Exercise goal: In the entries below, how many lines hold the word "every"? Answer with the number only.

-------- Data provided --------

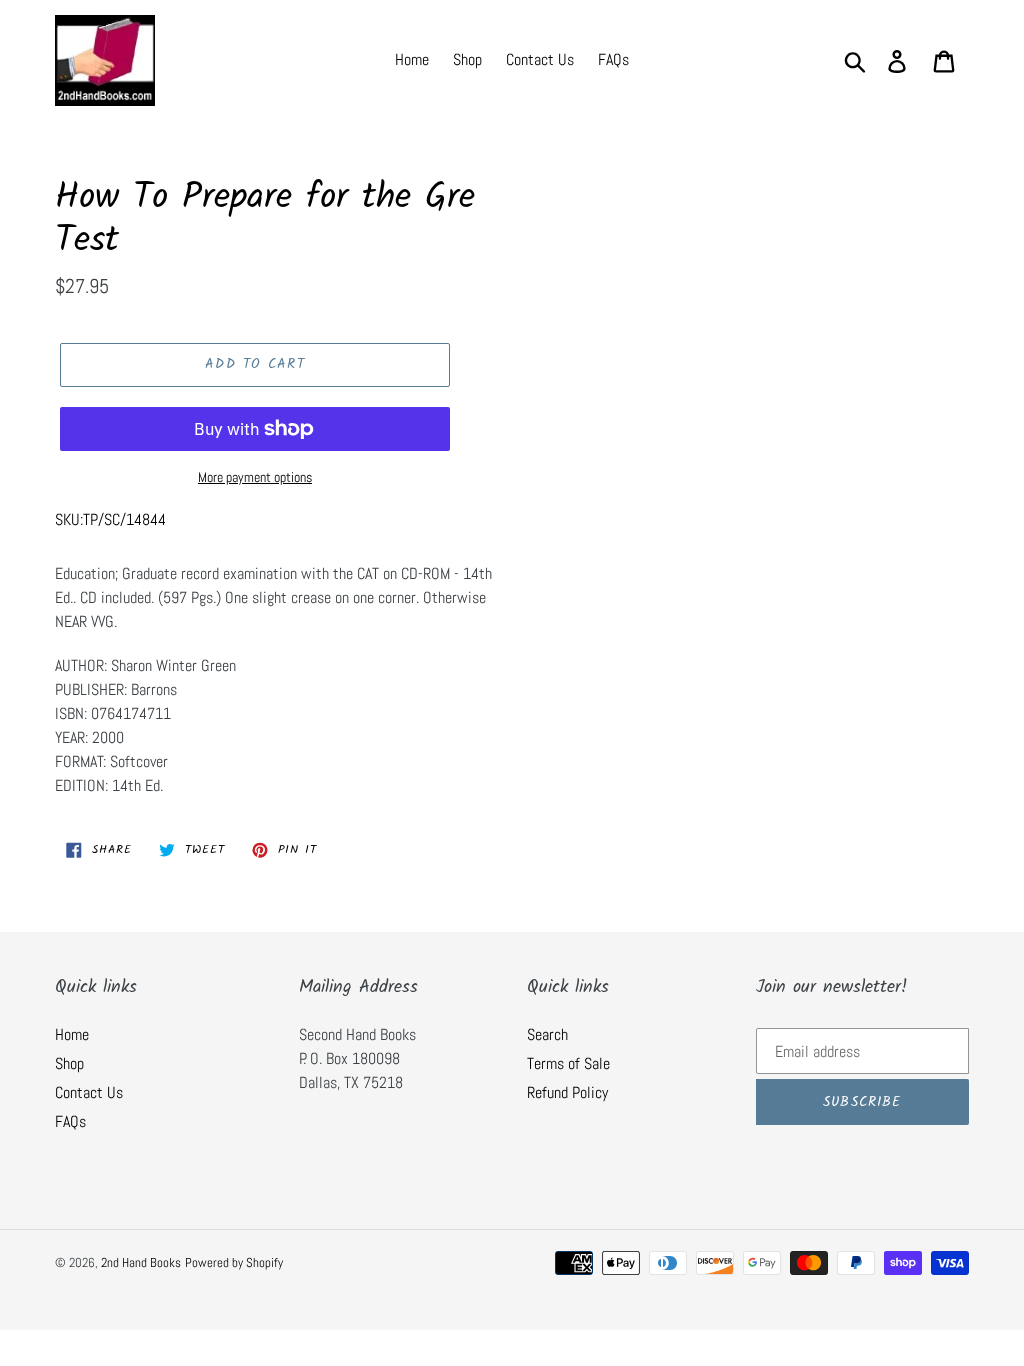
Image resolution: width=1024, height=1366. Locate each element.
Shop (69, 1063)
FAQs (70, 1121)
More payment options (255, 477)
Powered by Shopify (234, 1262)
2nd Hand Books (141, 1262)
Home (72, 1034)
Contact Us (89, 1092)
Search (547, 1034)
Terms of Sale (568, 1063)
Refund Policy (567, 1092)
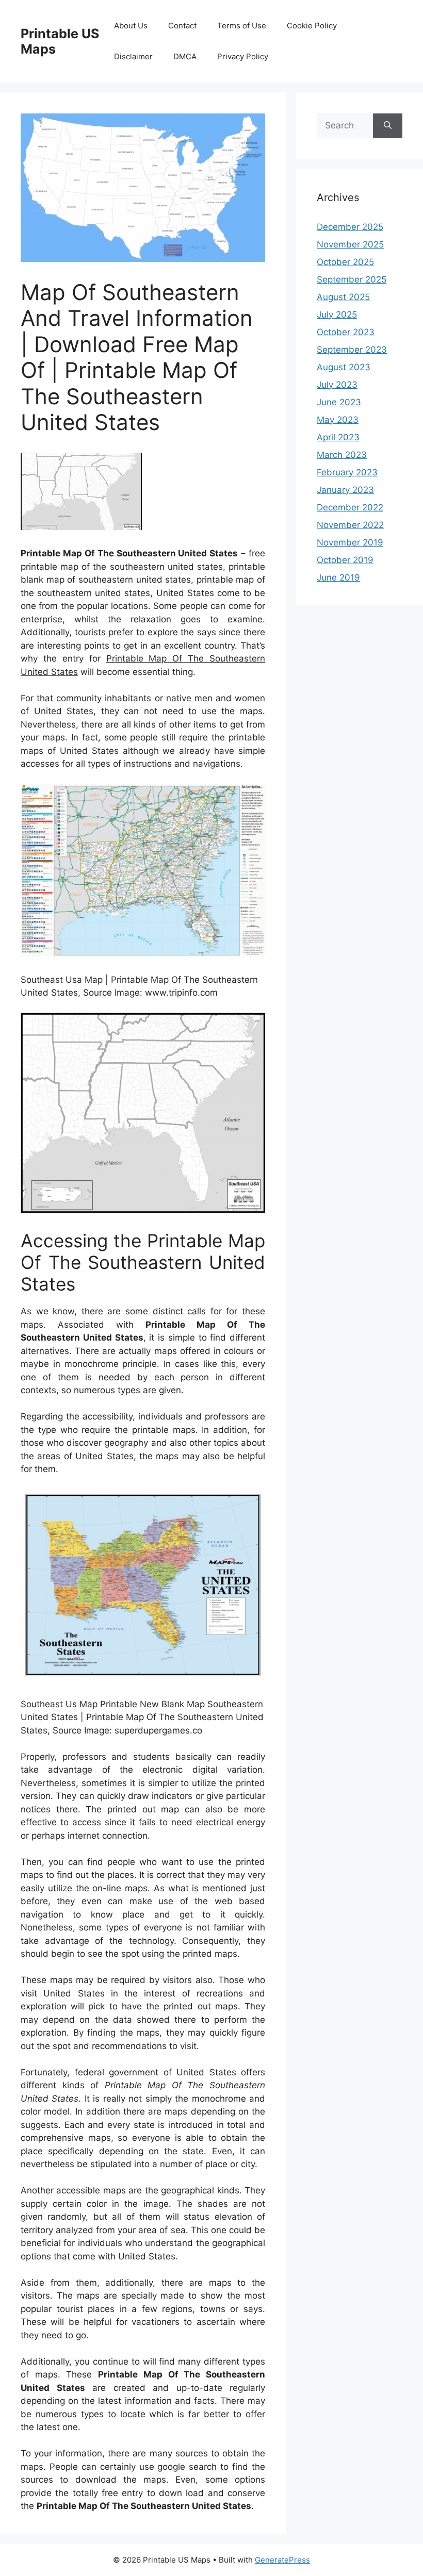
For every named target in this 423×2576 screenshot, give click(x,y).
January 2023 (345, 490)
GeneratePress (282, 2560)
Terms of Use (241, 25)
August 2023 (343, 367)
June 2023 (339, 402)
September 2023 (352, 349)
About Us (131, 25)
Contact (182, 25)
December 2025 (350, 227)
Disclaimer (133, 56)
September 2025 (351, 279)
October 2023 (346, 332)
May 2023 (338, 420)
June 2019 (338, 577)
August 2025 (343, 297)
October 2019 (345, 560)
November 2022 (350, 525)
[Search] (387, 125)
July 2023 (337, 384)
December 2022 (350, 507)
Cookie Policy (312, 25)
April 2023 (338, 437)
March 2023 (342, 455)
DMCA (185, 56)
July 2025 (337, 314)
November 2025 (350, 244)
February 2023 (347, 472)
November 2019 (350, 542)
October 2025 (345, 262)
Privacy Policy (242, 56)
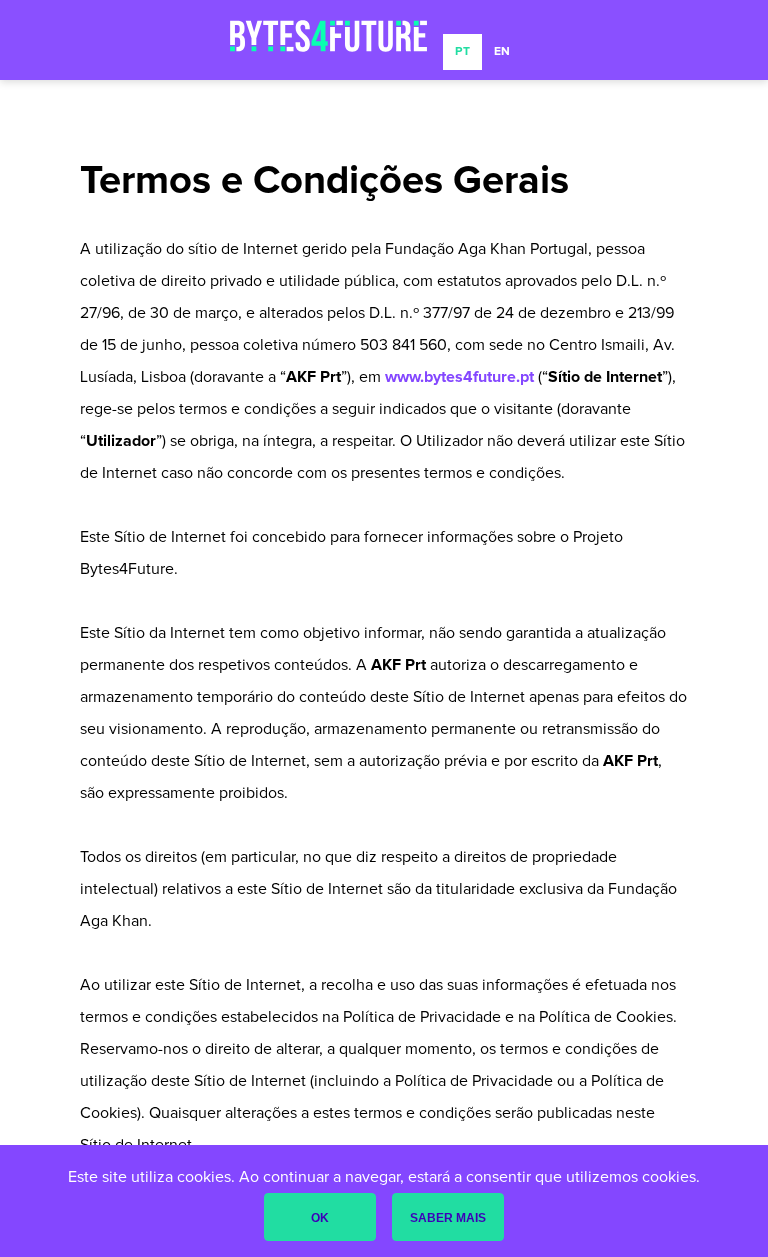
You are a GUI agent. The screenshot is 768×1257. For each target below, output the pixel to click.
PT (462, 52)
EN (502, 52)
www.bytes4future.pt (459, 377)
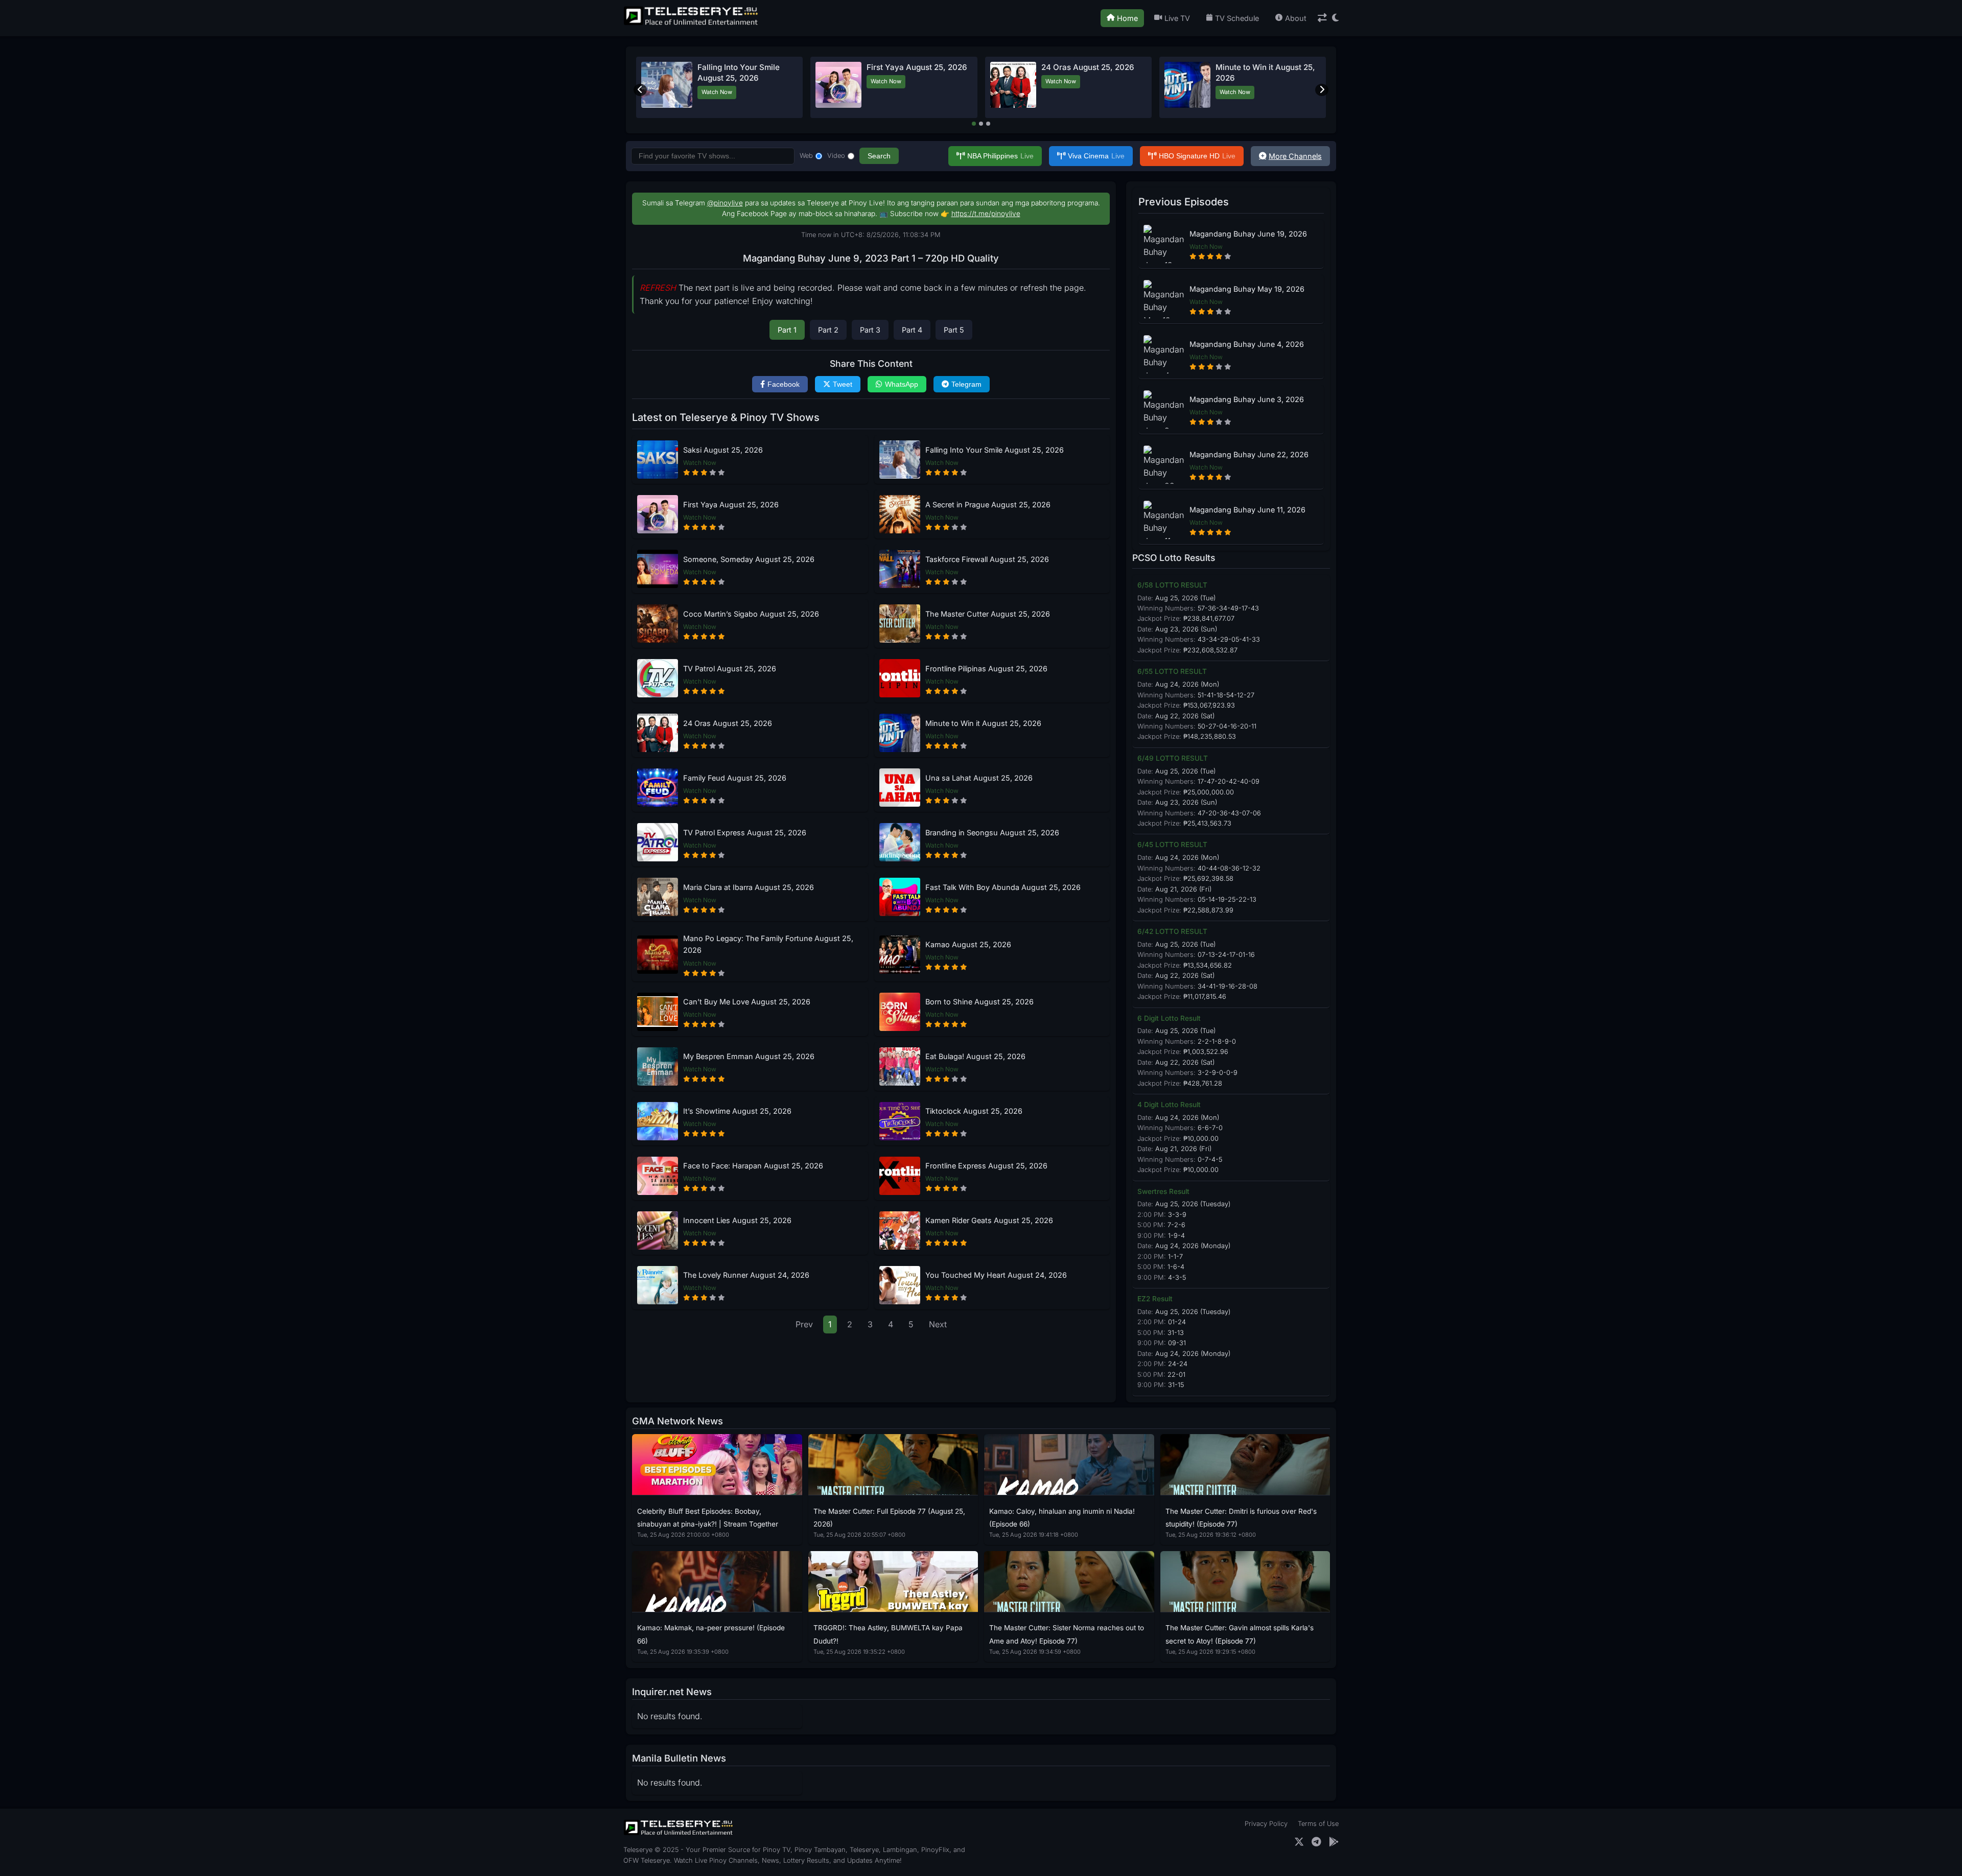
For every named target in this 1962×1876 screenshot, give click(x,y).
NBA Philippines (1000, 156)
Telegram (966, 384)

--------

Output below: 2